= A Young Man's Guide to Late Capitalism =

2011 novel by Peter Mountford

First edition

A Young Man's Guide to Late Capitalism is a 2011 novel by Peter Mountford, published by Houghton Mifflin Harcourt.

==Summary==

In the words of Michael K. Walonen,
Its title playfully aping the Victorian genre of conduct guidebooks for upper class young men, A Young Man's Guide to Late Capitalism recounts the story of Gabriel Francisco de Boya, a former financial reporter newly employed by a rapacious hedge fund and sent to Bolivia to furtively obtain information that will give it a competitive edge in its investment choices.
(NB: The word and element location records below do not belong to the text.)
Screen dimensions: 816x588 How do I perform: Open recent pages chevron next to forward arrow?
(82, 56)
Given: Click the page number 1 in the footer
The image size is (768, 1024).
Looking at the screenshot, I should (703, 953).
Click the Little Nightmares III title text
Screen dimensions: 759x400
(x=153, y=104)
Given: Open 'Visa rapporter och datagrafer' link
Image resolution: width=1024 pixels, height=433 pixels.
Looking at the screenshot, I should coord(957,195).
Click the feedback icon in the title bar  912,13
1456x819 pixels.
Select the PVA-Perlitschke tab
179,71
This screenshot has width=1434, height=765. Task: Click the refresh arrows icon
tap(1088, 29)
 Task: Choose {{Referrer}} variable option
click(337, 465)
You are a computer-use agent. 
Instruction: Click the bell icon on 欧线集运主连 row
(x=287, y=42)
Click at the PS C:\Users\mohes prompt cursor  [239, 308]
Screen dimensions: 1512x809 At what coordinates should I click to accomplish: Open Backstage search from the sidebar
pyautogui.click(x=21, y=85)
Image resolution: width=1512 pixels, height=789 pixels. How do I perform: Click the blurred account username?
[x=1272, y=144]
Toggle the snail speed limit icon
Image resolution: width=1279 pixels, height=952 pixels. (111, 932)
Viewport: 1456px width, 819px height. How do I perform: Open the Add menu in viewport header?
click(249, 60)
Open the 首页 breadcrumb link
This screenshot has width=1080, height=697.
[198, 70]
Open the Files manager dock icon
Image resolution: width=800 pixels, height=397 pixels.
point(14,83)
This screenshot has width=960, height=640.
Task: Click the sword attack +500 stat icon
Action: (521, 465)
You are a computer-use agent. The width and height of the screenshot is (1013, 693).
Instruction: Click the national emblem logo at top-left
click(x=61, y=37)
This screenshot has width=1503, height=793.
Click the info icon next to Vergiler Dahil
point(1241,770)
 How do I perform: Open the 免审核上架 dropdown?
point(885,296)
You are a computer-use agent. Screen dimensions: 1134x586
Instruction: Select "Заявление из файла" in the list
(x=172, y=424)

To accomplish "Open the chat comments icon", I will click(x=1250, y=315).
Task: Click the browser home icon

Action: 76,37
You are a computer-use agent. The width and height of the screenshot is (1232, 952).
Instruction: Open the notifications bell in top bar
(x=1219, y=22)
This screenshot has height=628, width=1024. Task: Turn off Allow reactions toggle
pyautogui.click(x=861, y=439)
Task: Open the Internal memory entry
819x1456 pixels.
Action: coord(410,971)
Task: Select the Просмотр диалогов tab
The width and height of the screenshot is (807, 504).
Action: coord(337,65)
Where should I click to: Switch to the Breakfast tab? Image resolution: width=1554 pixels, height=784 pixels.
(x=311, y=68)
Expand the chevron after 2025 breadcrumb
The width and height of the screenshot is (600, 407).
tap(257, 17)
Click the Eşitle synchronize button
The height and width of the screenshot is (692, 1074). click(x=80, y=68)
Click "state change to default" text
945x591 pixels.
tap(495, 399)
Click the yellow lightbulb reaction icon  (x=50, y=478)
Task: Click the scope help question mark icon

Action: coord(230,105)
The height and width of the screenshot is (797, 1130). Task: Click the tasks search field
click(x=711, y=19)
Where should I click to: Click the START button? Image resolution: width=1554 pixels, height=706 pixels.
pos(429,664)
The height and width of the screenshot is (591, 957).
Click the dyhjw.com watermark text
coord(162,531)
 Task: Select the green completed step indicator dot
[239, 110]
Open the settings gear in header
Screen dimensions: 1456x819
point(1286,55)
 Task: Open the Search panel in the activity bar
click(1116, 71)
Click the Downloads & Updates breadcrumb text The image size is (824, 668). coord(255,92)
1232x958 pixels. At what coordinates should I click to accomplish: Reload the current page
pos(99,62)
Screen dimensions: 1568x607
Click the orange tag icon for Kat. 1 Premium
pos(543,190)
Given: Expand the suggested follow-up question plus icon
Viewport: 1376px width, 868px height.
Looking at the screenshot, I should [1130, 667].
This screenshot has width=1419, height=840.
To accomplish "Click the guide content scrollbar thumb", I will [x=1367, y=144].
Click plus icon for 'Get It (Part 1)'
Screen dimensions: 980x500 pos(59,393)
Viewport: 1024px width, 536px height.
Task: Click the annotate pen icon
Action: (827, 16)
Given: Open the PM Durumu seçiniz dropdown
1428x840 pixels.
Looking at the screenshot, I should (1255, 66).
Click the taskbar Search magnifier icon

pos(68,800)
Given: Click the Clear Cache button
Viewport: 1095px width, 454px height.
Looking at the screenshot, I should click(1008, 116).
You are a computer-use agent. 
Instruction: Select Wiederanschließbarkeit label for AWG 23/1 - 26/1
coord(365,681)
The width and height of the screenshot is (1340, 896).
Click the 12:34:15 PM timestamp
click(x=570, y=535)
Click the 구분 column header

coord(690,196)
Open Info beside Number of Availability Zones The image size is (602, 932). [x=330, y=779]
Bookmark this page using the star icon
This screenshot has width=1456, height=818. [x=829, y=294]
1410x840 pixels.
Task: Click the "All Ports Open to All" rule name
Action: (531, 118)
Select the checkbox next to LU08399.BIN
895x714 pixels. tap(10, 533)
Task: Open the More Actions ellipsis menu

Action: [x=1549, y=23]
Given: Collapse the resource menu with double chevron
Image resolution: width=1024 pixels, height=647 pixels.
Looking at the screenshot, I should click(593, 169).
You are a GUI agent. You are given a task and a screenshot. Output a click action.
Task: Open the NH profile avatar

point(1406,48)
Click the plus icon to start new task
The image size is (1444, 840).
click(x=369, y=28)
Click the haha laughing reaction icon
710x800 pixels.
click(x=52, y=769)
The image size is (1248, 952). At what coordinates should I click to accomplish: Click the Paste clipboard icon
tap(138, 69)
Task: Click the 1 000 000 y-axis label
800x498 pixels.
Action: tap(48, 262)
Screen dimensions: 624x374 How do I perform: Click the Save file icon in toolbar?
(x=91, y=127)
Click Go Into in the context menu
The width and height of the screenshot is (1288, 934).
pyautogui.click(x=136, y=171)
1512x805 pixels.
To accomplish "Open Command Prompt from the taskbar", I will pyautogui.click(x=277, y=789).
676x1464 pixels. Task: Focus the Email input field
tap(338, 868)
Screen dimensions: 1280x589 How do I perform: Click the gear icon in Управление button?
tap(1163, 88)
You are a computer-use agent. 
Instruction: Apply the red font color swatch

In pursuing this task Gabriel falls in love with Lenka, the press secretary of just-elected President Evo Morales, who unwittingly helps him succeed in his mission by giving him jealousy-fueled false information regarding the nationalization of Bolivia's gas reserves which she thinks will cause his firm to lose money and Gabriel to be guilty of insider trading. The novel ends with Gabriel having been promoted, though alienating both Lenka and his radically leftist anthropology professor mother in the process. He thus achieves the financial security he has sought after but comes to find himself fundamentally alone and prematurely aged.

==Reviews==
- Yates, Alexander. 'On Peter Mountford's A Young Man's Guide to Late Capitalism.' The Kenyon Review XXXIII.2 (Spring 2011).